Pensioner Bonds Have Been A Disaster For Savers

Just when you thought savings rates couldn’t get lower, along came pensioner bonds…

The content of this article was relevant at the time of publishing. Circumstances change continuously and caution should therefore be exercised when relying upon any content contained within this article.

When investing, your capital is at risk. The value of your investments can go down as well as up and you may get back less than you put in.

Read More

The content of this article is provided for information purposes only and is not intended to be, nor does it constitute, any form of personal advice. Investments in a currency other than sterling are exposed to currency exchange risk. Currency exchange rates are constantly changing, which may affect the value of the investment in sterling terms. You could lose money in sterling even if the stock price rises in the currency of origin. Stocks listed on overseas exchanges may be subject to additional dealing and exchange rate charges, and may have other tax implications, and may not provide the same, or any, regulatory protection as in the UK.

You’re reading a free article with opinions that may differ from The Motley Fool’s Premium Investing Services. Become a Motley Fool member today to get instant access to our top analyst recommendations, in-depth research, investing resources, and more. Learn More.

Chancellor George Osborne thought he was doing savers a favour when he launched pensioner bonds earlier this month, but subsequent events have proved him wrong.

Pensioner bonds were designed to give the over-65s much-needed respite from today’s low interest rate world, by offering a far more generous rate than they could elsewhere, with zero risk.

The 65+ Guaranteed Growth Bonds, as they’re officially called, pay a fixed rate of 2.8% before tax over a one-year term, or 4% a year over three years.

With the average savings account paying 0.67%, according to Moneyfacts, you can see the attraction.

But for millions of savers under age 65, pensioner bonds are a disaster.

Great Savings Rate Massacre

The launch of pensioner bonds sparked a stampede, as 110,000 savers snapped up more than £1bn worth in the first two days.

National Savings & Investments (NS&I), which issues the bonds, saw its systems collapse under the weight of demand.

More than half of this money, over £500m, was pulled out of traditional bank and building society savings accounts.

Traditional savings providers simply couldn’t compete with the rates on pensioner bonds, so they didn’t even try.
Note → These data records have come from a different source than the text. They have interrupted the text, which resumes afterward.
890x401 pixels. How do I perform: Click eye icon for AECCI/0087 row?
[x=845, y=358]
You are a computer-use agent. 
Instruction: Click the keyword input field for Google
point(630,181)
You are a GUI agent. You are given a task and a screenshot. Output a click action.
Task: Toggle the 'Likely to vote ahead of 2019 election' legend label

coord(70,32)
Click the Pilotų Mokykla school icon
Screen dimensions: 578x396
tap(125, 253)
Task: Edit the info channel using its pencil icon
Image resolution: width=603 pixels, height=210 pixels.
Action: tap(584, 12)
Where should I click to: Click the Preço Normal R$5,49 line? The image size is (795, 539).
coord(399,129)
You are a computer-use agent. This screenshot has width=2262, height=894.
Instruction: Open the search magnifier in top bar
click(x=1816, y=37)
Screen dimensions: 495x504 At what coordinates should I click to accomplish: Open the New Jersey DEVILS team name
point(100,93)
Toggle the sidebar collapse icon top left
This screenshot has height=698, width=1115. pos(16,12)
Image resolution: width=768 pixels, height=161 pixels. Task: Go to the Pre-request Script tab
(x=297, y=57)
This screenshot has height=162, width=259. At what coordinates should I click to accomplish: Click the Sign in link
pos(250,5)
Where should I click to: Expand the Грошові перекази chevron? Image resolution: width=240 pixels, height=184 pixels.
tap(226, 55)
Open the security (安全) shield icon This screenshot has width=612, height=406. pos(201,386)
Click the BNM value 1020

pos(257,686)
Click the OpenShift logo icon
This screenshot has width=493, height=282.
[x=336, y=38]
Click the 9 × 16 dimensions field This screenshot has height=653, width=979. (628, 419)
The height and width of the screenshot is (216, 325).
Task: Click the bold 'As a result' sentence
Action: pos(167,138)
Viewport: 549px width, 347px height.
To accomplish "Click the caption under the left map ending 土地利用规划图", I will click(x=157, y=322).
Instead, they gave up, and started slashing their existing rates to dismal new lows.

More than 100 savings accounts have cut rates so far in 2015, with more expected to follow.

Pensioner bonds may be good news for the over-65s, but they spell misery for everybody else.

Low Rates Forever

Pensioner bonds aren’t entirely to blame for the latest savings rate cull. Another drop in the inflation rate, which is now 0.5%, also played a part.

Now almost nobody expects the Bank of England to raise base rates in 2015, giving little hope that savings rates will rise this year. As deflation spreads, rates could stay low for years.

If you are over-65, you have the consolation of being able to can invest up to £10,000 in each of the two pensioner bonds. But don’t hang around, because only £10bn has been allocated to the bonds, and that may soon run out.

For everybody else, the search for a decent return has got even harder.

Should you invest, the value of your investment may rise or fall and your capital is at risk. Before investing, your individual circumstances should be assessed. Consider taking independent financial advice.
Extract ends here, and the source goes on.